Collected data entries
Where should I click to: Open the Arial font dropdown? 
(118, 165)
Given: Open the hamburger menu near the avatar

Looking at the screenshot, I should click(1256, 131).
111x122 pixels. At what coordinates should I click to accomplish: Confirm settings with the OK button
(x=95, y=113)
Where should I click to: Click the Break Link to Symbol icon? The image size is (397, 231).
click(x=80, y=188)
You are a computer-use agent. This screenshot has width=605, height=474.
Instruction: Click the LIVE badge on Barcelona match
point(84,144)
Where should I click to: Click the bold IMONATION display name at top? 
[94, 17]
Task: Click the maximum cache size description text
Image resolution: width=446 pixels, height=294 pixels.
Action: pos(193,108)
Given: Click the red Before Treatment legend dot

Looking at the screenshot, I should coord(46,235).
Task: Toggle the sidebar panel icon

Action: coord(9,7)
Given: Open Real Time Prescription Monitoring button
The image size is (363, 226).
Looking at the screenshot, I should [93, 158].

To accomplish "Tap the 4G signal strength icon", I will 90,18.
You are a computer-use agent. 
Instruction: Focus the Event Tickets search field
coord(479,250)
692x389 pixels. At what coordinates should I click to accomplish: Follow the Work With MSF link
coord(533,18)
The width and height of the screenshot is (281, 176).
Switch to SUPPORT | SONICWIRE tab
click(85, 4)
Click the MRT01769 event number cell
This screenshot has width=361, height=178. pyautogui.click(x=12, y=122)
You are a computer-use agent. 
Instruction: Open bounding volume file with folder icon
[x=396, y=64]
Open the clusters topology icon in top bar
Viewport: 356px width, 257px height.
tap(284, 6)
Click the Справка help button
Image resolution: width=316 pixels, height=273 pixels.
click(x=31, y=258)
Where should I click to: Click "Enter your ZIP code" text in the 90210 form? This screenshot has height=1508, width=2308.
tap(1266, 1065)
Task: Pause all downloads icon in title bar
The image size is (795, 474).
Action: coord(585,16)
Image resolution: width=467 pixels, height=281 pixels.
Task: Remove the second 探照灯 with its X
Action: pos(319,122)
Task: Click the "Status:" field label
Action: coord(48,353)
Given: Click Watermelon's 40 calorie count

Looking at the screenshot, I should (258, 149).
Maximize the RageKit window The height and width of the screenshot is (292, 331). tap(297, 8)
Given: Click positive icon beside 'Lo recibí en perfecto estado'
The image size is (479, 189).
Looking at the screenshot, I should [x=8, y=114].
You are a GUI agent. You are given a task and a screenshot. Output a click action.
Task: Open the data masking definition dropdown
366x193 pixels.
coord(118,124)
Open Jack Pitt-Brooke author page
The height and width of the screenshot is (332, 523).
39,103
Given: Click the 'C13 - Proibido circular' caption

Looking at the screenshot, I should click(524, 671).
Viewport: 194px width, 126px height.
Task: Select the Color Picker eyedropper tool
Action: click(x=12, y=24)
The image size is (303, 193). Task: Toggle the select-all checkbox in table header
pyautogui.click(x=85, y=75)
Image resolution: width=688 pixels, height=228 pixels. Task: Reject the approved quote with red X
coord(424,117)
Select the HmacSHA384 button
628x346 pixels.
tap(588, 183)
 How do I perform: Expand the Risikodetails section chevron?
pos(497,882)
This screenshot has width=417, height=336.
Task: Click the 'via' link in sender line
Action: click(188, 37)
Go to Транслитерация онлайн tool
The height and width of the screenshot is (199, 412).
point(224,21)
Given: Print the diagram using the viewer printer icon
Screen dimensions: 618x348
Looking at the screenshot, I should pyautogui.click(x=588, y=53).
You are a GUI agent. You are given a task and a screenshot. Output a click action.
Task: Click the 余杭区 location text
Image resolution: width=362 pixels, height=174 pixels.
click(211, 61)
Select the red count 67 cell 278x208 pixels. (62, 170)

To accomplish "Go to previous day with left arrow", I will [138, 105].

▶ _TASK STATEMENT_:
Which lines of the data include the string "will"? Find them and copy each one.

▶ _SOLUTION FOR THIS TASK_:
To accomplish "Tap the 4G signal strength icon", I will 90,18.
To accomplish "Go to previous day with left arrow", I will [138, 105].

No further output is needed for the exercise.